It was a match of zero shocks despite Jurgen Klopp shaking things up with seven changes to his starting 11. Liverpool never looked confident in their ability to score, while body language convinced that they would concede - perhaps unsurprisingly with their 20th central defensive partnership of the season.
That came to pass when Mario Lemina easily dispossessed Mohamed Salah and cracked in a fine angled finish past Alisson to give Fulham an advantage before the interval.
It was no less than the dynamic, aggressive visitors deserved. They were afforded eight shots from inside the box in the first half, while Liverpool only recorded two.
The performances of both teams were in contrast to their status as defending champions and relegation strugglers. Liverpool’s form, in truth, is what you’d expect to find from sides that dwell at the bottom of the table.
Yes, they have an injury crisis colouring their campaign, but they also still have enough quality to perform well beyond the level that they are.
The half-time reading was that the Merseysiders conceded the first goal in their six previous home fixtures - as many as in their previous 32, going back to March 2019. They had scored just once from 83 first-half shots over their last 13 league matches.
The pre-match thinking of both managers made complete sense in this context. Heading into Sunday’s fixture, Klopp insisted Liverpool would not throw in the towel on finishing in the top four. That they would not try and solidify their European ambitions by concentrating on the Champions League.

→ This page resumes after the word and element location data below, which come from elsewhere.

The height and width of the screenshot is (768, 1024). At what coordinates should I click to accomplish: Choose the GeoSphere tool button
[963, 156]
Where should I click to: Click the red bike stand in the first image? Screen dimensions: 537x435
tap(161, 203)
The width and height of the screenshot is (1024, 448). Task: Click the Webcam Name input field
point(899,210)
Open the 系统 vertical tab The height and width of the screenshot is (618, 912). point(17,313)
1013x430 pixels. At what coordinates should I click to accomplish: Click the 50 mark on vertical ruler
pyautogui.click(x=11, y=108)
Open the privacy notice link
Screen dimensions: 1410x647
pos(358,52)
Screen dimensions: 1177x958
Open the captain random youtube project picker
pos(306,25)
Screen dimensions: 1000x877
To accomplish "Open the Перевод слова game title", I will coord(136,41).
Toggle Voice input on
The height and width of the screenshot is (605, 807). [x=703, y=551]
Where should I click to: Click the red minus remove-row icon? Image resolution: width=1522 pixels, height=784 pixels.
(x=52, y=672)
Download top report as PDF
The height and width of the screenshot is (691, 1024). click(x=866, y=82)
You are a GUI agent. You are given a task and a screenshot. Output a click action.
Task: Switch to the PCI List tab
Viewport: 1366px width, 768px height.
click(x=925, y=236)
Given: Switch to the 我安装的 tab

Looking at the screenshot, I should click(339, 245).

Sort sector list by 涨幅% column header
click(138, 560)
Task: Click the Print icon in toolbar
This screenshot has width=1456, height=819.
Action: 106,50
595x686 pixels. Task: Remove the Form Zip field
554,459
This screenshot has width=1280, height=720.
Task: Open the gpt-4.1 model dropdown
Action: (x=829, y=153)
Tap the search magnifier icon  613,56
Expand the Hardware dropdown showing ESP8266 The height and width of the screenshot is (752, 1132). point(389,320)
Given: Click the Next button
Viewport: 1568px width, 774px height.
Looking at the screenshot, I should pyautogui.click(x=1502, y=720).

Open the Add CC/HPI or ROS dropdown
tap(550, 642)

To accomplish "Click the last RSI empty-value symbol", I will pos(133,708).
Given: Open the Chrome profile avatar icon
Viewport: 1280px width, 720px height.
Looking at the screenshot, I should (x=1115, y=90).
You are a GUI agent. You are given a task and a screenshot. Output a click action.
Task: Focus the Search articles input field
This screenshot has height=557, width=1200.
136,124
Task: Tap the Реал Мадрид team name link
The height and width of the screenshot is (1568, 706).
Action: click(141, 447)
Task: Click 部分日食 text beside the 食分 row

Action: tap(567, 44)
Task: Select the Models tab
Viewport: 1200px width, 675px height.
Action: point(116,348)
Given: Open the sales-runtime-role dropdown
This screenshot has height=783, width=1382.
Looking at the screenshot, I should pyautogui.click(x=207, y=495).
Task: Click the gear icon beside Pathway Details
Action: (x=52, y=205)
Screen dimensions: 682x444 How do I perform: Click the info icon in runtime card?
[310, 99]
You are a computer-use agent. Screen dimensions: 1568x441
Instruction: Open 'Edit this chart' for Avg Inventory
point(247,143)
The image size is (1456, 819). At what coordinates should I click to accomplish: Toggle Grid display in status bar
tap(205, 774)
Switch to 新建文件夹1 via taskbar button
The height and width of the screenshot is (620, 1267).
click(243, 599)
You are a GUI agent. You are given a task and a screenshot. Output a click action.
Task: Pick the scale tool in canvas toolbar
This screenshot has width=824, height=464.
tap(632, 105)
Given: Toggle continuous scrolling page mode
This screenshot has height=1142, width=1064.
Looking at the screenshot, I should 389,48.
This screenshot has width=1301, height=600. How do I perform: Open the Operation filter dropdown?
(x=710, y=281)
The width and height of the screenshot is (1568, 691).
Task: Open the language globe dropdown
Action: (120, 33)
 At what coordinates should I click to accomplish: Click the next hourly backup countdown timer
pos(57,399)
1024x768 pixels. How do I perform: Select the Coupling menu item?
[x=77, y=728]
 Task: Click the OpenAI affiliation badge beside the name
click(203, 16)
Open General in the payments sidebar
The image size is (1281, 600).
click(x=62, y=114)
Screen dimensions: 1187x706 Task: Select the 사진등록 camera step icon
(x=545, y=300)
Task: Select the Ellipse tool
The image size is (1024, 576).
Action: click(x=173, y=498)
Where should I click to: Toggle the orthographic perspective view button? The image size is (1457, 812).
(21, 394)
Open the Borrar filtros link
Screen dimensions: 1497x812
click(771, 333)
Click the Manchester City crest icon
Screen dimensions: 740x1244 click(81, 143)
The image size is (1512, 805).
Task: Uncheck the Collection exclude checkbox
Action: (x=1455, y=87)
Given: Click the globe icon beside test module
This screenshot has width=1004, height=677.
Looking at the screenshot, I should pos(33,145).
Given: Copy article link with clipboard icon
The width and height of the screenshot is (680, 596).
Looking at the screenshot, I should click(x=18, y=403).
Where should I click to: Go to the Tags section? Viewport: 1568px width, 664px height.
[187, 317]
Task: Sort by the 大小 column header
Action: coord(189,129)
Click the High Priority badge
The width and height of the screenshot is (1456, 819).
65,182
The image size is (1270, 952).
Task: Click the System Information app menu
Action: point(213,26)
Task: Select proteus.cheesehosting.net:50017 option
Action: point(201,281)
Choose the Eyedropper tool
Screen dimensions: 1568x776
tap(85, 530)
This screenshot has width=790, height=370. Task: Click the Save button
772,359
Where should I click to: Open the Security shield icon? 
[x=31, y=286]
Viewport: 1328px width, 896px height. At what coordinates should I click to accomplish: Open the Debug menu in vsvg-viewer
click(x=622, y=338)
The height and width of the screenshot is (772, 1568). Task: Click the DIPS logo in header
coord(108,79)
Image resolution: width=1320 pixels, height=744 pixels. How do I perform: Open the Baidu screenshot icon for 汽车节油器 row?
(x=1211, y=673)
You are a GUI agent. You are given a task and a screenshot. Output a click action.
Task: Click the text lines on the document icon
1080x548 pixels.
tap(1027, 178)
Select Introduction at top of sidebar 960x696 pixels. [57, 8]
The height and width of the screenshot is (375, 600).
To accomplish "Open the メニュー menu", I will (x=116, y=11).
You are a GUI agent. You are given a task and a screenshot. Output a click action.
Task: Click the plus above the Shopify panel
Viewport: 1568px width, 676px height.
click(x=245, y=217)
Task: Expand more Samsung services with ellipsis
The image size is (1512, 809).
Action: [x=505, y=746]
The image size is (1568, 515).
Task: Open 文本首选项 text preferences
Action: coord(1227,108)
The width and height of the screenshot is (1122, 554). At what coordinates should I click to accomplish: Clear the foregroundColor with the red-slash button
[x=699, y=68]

His selection contradicted that statement, even if some of the shuffling was enforced, while others were needed to spark some mental and psychical freshness given the recent woes.
Roberto Firmino and Ozan Kabak were unavailable through knocks, while Fabinho’s presence on the bench instead of the XI could be explained by easing him back into the fold after a long stretch on the sidelines.
The substitutes bench status of Sadio Mane, Thiago and Trent Alexander-Arnold pointed to a prioritising of Wednesday’s second-leg tie against RB Leipzig.
Travel to Bulgaria will be required for a match that was meant to be at Anfield, but given Liverpool’s form on their turf, that’ll come as a relief rather than a hindrance.
Liverpool had lost five consecutive home games for the first time in their history heading into kick-off and had gone nine hours without scoring from open play here in 2021.
Fulham’s line-up, packed with attacking numbers, told a tale of conviction of further hurting what Parker described as a “wounded animal” in a “sticky patch.”
‘This is Anfield’ has clearly shed its fear factor, the term now acting as an invitation for the opposition.
Fulham’s approach was the latest to testify to that. In the second half, the most Liverpool managed to conjure as a response to Lemina’s goal was Diogo Jota forcing a top-shelf save from Alphonse Areola.
There was a header from substitute Mane that hit the woodwork and a sustained period of chaos and pressure, but without any serious threat.
The last time Liverpool gained a point from a losing position was in December’s 1-1 draw at Fulham.
They were challenging at the top then. Now the champions of England - a descriptor which feels a trick of the mind - will be grateful for a breather in a different country and competition.